Simply put, because, in the Chivas USA supporters' eyes, those two highly successful clubs don't represent true Angelenos. Despite all their struggles, the Goats' supporters feel that their club embodies their city. Or could.
“Chivas de Guadalajara represents el pueblo, the people, and it’s the most popular team in Mexico,” says Ramos, whose father worked for CD Guadalajara for 20 years and whose uncle played for the team. “Chivas USA wants to do the same thing over here. They’ve made many mistakes, but at the end of the day, that’s what they want to do, make a team that represents the people of Los Angeles.”

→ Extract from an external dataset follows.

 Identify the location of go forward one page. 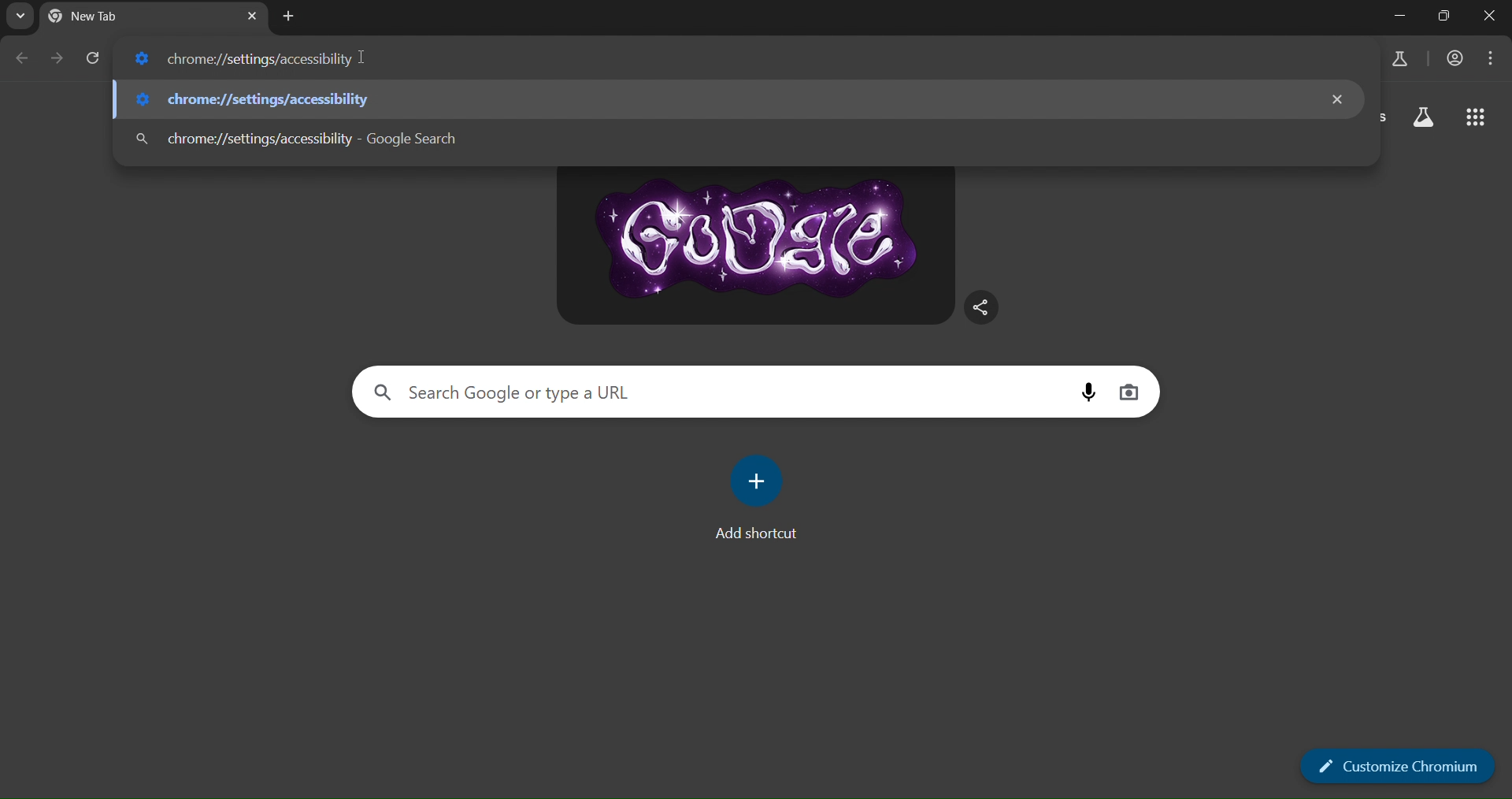
(60, 61).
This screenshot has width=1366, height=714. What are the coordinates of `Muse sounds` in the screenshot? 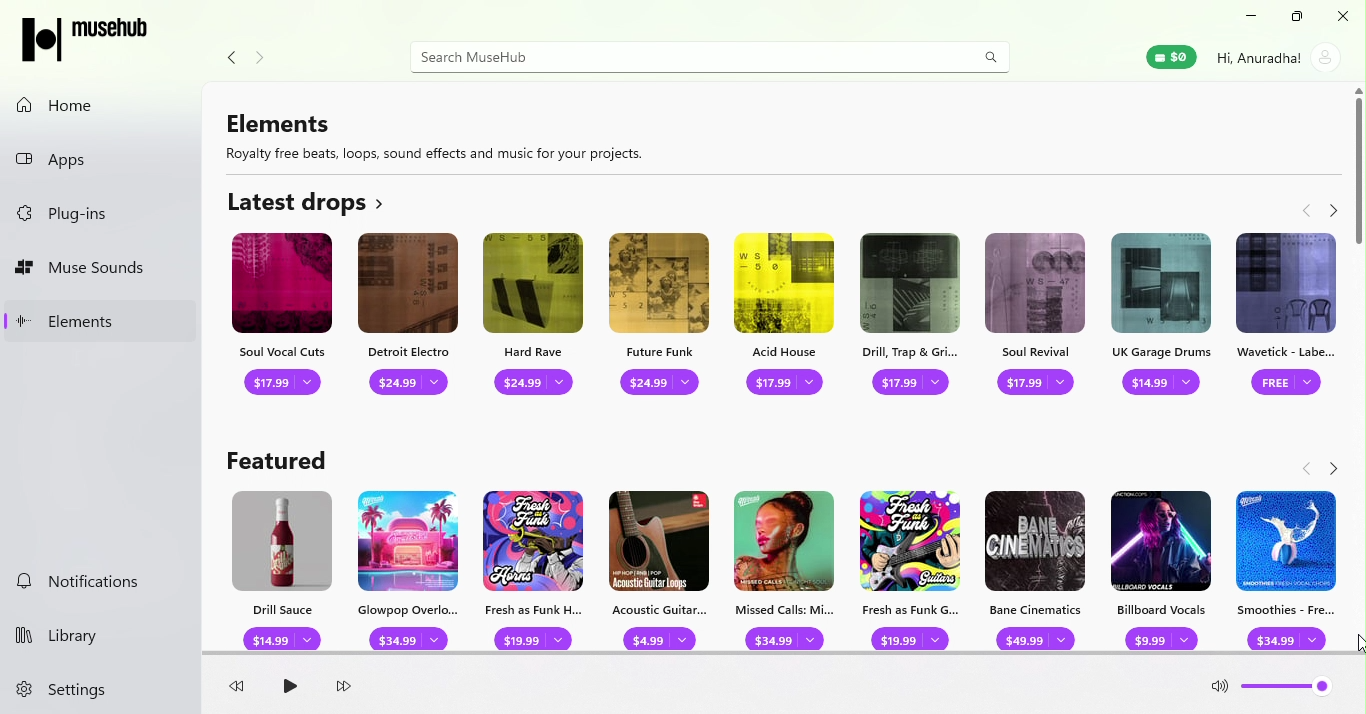 It's located at (102, 269).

And even with the obvious identification with Chivas de Guadalajara, Ramos claims the idea of having a team for the people of Los Angeles supersedes any club allegiances fans might have from Mexico or other countries. Ramos claims he counts fans of club sides such as “América, Atlante, Pumas, Cruz Azul, Celtic, you name it,” among the Union Ultras.
They come from all walks of life in the diverse LA market and have supported different teams before Chivas USA. But now they’ve found common cause, and despite the struggles -- or perhaps because of the struggles -- they're not going away.